DATA PROVIDED
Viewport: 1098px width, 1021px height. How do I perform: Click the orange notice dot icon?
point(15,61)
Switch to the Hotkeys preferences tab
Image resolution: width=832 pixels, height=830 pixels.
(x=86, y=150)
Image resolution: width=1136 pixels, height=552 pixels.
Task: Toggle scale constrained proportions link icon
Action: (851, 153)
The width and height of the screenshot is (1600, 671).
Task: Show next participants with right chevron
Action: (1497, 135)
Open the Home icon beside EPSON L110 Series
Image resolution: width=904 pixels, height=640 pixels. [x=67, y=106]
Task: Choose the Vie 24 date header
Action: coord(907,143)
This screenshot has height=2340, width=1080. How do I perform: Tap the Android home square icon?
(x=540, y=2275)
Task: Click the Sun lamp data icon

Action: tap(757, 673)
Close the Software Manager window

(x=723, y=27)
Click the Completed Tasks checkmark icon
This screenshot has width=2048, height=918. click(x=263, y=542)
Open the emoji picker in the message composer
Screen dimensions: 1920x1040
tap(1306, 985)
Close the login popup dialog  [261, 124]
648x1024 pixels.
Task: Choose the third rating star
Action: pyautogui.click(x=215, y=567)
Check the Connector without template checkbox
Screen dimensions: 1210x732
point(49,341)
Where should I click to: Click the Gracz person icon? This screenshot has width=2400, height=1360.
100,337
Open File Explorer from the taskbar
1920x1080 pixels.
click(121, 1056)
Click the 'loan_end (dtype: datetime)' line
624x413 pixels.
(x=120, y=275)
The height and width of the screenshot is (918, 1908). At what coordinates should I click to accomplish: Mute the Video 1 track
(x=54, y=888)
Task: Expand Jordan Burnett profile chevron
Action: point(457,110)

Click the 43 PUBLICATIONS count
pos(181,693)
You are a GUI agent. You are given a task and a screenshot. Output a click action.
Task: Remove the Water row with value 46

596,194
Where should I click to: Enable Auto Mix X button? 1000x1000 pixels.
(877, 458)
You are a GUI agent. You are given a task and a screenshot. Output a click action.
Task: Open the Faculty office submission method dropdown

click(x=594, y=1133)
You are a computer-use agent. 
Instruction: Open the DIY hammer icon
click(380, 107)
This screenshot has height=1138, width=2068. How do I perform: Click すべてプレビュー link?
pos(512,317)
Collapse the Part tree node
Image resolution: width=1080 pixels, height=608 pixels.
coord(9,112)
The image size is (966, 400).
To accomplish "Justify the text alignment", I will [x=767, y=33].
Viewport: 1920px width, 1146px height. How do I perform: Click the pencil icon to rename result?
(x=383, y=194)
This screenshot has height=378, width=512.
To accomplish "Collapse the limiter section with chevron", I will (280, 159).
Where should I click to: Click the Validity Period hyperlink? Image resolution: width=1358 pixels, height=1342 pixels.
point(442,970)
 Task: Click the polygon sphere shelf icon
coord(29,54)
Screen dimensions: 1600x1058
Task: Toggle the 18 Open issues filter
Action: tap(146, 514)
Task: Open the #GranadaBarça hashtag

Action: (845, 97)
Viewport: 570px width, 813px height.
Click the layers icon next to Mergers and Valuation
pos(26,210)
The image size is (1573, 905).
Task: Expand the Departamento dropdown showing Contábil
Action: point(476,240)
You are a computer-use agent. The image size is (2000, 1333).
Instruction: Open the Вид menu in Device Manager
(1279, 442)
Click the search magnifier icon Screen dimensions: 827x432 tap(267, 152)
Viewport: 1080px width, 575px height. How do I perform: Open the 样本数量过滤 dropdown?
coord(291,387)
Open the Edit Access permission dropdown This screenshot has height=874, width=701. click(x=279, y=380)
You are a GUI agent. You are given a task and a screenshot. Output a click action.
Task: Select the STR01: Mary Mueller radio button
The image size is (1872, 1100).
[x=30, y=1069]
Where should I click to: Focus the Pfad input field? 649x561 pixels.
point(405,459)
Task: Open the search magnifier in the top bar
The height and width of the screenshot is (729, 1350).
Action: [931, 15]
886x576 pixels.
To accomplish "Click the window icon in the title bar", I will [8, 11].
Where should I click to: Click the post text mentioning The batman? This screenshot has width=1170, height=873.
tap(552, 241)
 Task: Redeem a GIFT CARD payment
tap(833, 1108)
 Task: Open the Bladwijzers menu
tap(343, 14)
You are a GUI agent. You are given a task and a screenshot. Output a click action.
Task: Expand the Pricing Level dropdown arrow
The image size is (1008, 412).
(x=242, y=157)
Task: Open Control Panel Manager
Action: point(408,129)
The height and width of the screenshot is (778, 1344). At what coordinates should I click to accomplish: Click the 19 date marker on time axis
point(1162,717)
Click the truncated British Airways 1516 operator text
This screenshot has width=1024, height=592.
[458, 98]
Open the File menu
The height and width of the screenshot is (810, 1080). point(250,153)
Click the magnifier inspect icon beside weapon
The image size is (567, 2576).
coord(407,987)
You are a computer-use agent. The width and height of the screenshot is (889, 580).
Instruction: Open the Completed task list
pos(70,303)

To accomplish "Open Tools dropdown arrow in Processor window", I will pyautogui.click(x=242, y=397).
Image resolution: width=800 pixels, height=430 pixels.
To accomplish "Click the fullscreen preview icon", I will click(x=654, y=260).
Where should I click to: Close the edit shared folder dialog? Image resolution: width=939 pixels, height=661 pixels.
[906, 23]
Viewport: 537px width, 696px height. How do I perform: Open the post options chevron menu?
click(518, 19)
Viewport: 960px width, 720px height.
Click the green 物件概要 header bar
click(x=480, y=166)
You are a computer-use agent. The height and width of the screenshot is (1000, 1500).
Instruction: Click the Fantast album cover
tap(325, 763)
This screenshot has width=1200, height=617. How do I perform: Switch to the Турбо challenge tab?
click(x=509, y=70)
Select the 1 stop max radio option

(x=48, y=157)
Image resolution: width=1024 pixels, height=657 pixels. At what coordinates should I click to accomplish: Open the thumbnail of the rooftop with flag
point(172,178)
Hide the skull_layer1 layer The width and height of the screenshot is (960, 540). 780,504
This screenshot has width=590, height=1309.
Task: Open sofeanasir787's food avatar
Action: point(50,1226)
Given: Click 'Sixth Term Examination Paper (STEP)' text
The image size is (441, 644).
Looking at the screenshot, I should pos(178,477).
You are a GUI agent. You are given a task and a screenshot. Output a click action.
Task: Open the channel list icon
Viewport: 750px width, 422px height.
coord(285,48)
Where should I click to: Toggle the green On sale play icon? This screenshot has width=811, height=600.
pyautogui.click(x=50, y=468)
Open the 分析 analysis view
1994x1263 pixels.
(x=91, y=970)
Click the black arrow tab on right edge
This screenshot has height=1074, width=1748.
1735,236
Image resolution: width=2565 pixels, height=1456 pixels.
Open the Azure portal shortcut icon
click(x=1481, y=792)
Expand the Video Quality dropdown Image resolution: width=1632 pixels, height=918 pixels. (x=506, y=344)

DESCRIPTION OF THE TASK
Rewrite all the records above, replacing "Software Manager" with "Package Manager" and leaving everything else unchanged.

RESULT FOR THIS TASK
Viewport: 1098px width, 1021px height. How do I perform: Click the orange notice dot icon?
point(15,61)
Switch to the Hotkeys preferences tab
Image resolution: width=832 pixels, height=830 pixels.
(x=86, y=150)
Image resolution: width=1136 pixels, height=552 pixels.
Task: Toggle scale constrained proportions link icon
Action: (851, 153)
The width and height of the screenshot is (1600, 671).
Task: Show next participants with right chevron
Action: (1497, 135)
Open the Home icon beside EPSON L110 Series
Image resolution: width=904 pixels, height=640 pixels. [x=67, y=106]
Task: Choose the Vie 24 date header
Action: coord(907,143)
This screenshot has height=2340, width=1080. How do I perform: Tap the Android home square icon?
(x=540, y=2275)
Task: Click the Sun lamp data icon

Action: tap(757, 673)
Close the Package Manager window

(x=723, y=27)
Click the Completed Tasks checkmark icon
This screenshot has width=2048, height=918. click(x=263, y=542)
Open the emoji picker in the message composer
Screen dimensions: 1920x1040
tap(1306, 985)
Close the login popup dialog  [261, 124]
648x1024 pixels.
Task: Choose the third rating star
Action: pyautogui.click(x=215, y=567)
Check the Connector without template checkbox
Screen dimensions: 1210x732
point(49,341)
Where should I click to: Click the Gracz person icon? This screenshot has width=2400, height=1360.
100,337
Open File Explorer from the taskbar
1920x1080 pixels.
click(121, 1056)
Click the 'loan_end (dtype: datetime)' line
624x413 pixels.
(x=120, y=275)
The height and width of the screenshot is (918, 1908). At what coordinates should I click to accomplish: Mute the Video 1 track
(x=54, y=888)
Task: Expand Jordan Burnett profile chevron
Action: point(457,110)

Click the 43 PUBLICATIONS count
pos(181,693)
You are a GUI agent. You are given a task and a screenshot. Output a click action.
Task: Remove the Water row with value 46

596,194
Where should I click to: Enable Auto Mix X button? 1000x1000 pixels.
(877, 458)
You are a GUI agent. You are given a task and a screenshot. Output a click action.
Task: Open the Faculty office submission method dropdown

click(x=594, y=1133)
You are a computer-use agent. 
Instruction: Open the DIY hammer icon
click(380, 107)
This screenshot has height=1138, width=2068. How do I perform: Click すべてプレビュー link?
pos(512,317)
Collapse the Part tree node
Image resolution: width=1080 pixels, height=608 pixels.
coord(9,112)
The image size is (966, 400).
To accomplish "Justify the text alignment", I will [x=767, y=33].
Viewport: 1920px width, 1146px height. How do I perform: Click the pencil icon to rename result?
(x=383, y=194)
This screenshot has height=378, width=512.
To accomplish "Collapse the limiter section with chevron", I will (280, 159).
Where should I click to: Click the Validity Period hyperlink? Image resolution: width=1358 pixels, height=1342 pixels.
point(442,970)
 Task: Click the polygon sphere shelf icon
coord(29,54)
Screen dimensions: 1600x1058
Task: Toggle the 18 Open issues filter
Action: tap(146, 514)
Task: Open the #GranadaBarça hashtag

Action: (845, 97)
Viewport: 570px width, 813px height.
Click the layers icon next to Mergers and Valuation
pos(26,210)
The image size is (1573, 905).
Task: Expand the Departamento dropdown showing Contábil
Action: point(476,240)
You are a computer-use agent. The image size is (2000, 1333).
Instruction: Open the Вид menu in Device Manager
(1279, 442)
Click the search magnifier icon Screen dimensions: 827x432 tap(267, 152)
Viewport: 1080px width, 575px height. How do I perform: Open the 样本数量过滤 dropdown?
coord(291,387)
Open the Edit Access permission dropdown This screenshot has height=874, width=701. click(x=279, y=380)
You are a GUI agent. You are given a task and a screenshot. Output a click action.
Task: Select the STR01: Mary Mueller radio button
The image size is (1872, 1100).
[x=30, y=1069]
Where should I click to: Focus the Pfad input field? 649x561 pixels.
point(405,459)
Task: Open the search magnifier in the top bar
The height and width of the screenshot is (729, 1350).
Action: [931, 15]
886x576 pixels.
To accomplish "Click the window icon in the title bar", I will [8, 11].
Where should I click to: Click the post text mentioning The batman? This screenshot has width=1170, height=873.
tap(552, 241)
 Task: Redeem a GIFT CARD payment
tap(833, 1108)
 Task: Open the Bladwijzers menu
tap(343, 14)
You are a GUI agent. You are given a task and a screenshot. Output a click action.
Task: Expand the Pricing Level dropdown arrow
The image size is (1008, 412).
(x=242, y=157)
Task: Open Control Panel Manager
Action: point(408,129)
The height and width of the screenshot is (778, 1344). At what coordinates should I click to accomplish: Click the 19 date marker on time axis
point(1162,717)
Click the truncated British Airways 1516 operator text
This screenshot has width=1024, height=592.
[458, 98]
Open the File menu
The height and width of the screenshot is (810, 1080). point(250,153)
Click the magnifier inspect icon beside weapon
The image size is (567, 2576).
coord(407,987)
You are a computer-use agent. The width and height of the screenshot is (889, 580).
Instruction: Open the Completed task list
pos(70,303)

To accomplish "Open Tools dropdown arrow in Processor window", I will pyautogui.click(x=242, y=397).
Image resolution: width=800 pixels, height=430 pixels.
To accomplish "Click the fullscreen preview icon", I will click(x=654, y=260).
Where should I click to: Close the edit shared folder dialog? Image resolution: width=939 pixels, height=661 pixels.
[906, 23]
Viewport: 537px width, 696px height. How do I perform: Open the post options chevron menu?
click(518, 19)
Viewport: 960px width, 720px height.
Click the green 物件概要 header bar
click(x=480, y=166)
You are a computer-use agent. The height and width of the screenshot is (1000, 1500).
Instruction: Click the Fantast album cover
tap(325, 763)
This screenshot has width=1200, height=617. How do I perform: Switch to the Турбо challenge tab?
click(x=509, y=70)
Select the 1 stop max radio option

(x=48, y=157)
Image resolution: width=1024 pixels, height=657 pixels. At what coordinates should I click to accomplish: Open the thumbnail of the rooftop with flag
point(172,178)
Hide the skull_layer1 layer The width and height of the screenshot is (960, 540). 780,504
This screenshot has width=590, height=1309.
Task: Open sofeanasir787's food avatar
Action: point(50,1226)
Given: Click 'Sixth Term Examination Paper (STEP)' text
The image size is (441, 644).
Looking at the screenshot, I should pos(178,477).
You are a GUI agent. You are given a task and a screenshot. Output a click action.
Task: Open the channel list icon
Viewport: 750px width, 422px height.
coord(285,48)
Where should I click to: Toggle the green On sale play icon? This screenshot has width=811, height=600.
pyautogui.click(x=50, y=468)
Open the 分析 analysis view
1994x1263 pixels.
(x=91, y=970)
Click the black arrow tab on right edge
This screenshot has height=1074, width=1748.
1735,236
Image resolution: width=2565 pixels, height=1456 pixels.
Open the Azure portal shortcut icon
click(x=1481, y=792)
Expand the Video Quality dropdown Image resolution: width=1632 pixels, height=918 pixels. (x=506, y=344)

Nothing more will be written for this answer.